MATERIAL SUPPLIED: Begin

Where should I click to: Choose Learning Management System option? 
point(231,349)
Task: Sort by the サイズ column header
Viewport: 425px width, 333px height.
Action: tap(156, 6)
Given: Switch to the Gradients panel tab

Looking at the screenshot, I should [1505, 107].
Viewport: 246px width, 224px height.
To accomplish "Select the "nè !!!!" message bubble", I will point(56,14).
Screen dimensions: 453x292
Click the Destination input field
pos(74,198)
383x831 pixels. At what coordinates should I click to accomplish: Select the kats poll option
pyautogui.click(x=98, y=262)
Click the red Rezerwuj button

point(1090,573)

MATERIAL SUPPLIED: End
MATERIAL SUPPLIED: Begin

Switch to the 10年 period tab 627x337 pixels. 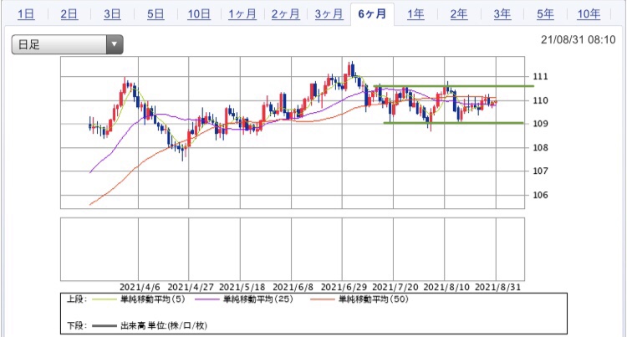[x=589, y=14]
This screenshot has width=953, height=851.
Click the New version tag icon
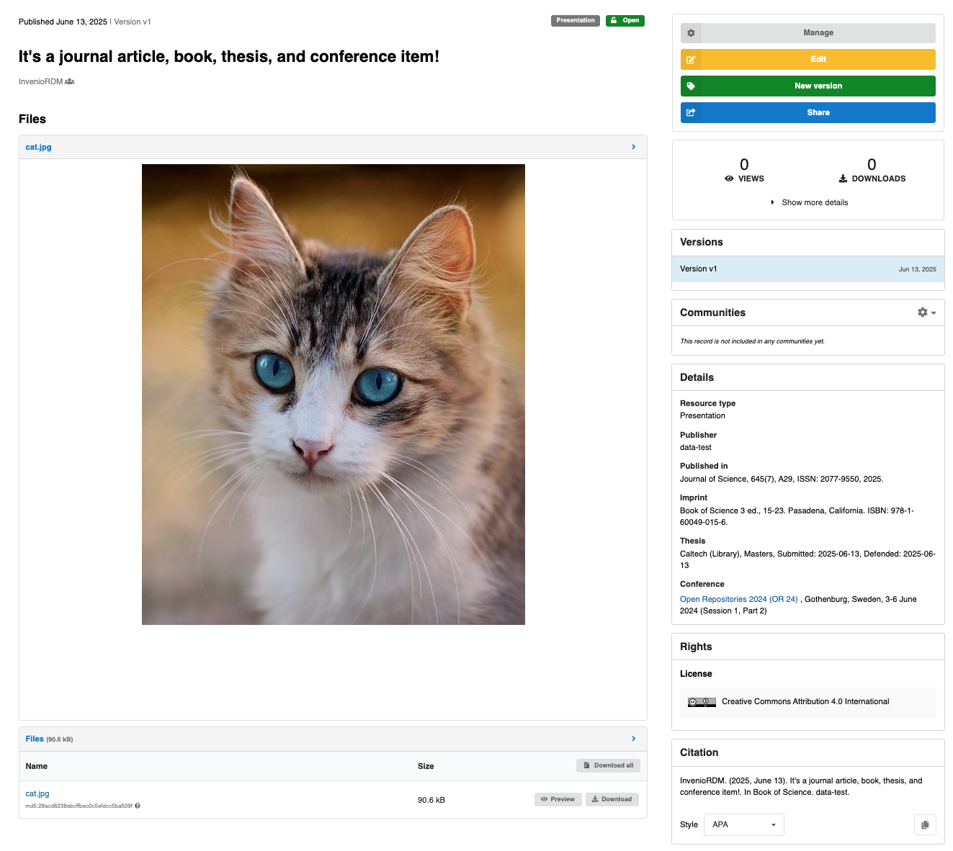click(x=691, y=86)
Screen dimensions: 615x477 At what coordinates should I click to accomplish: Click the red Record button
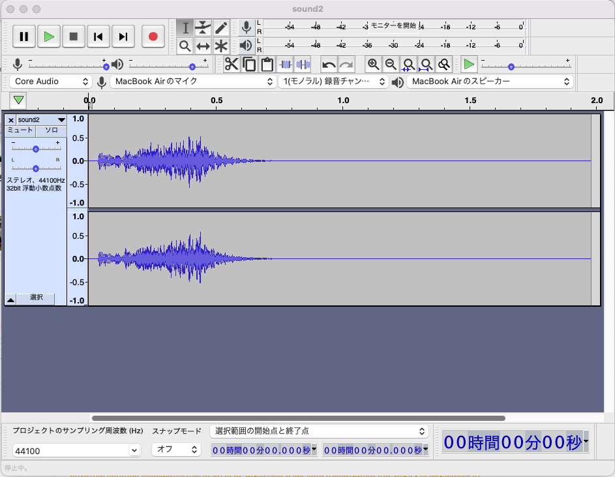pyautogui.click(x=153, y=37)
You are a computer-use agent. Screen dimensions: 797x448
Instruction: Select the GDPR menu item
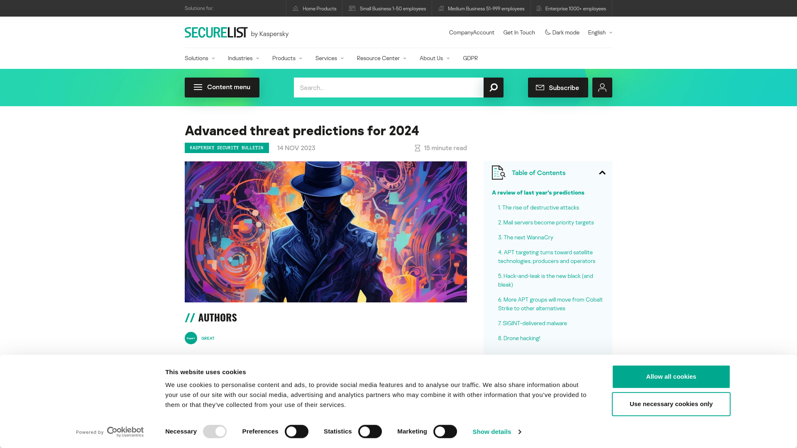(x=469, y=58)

MATERIAL SUPPLIED: End

• [INSTRUCTIONS TO FOLLOW]:
Lines to set down from above: the line with "Where should I", the line with "Viewport: 246px width, 224px height.", and every line between, each exactly as written.

• [WRITTEN REPLY]:
Where should I click to: Choose Learning Management System option? 
point(231,349)
Task: Sort by the サイズ column header
Viewport: 425px width, 333px height.
Action: tap(156, 6)
Given: Switch to the Gradients panel tab

Looking at the screenshot, I should [1505, 107].
Viewport: 246px width, 224px height.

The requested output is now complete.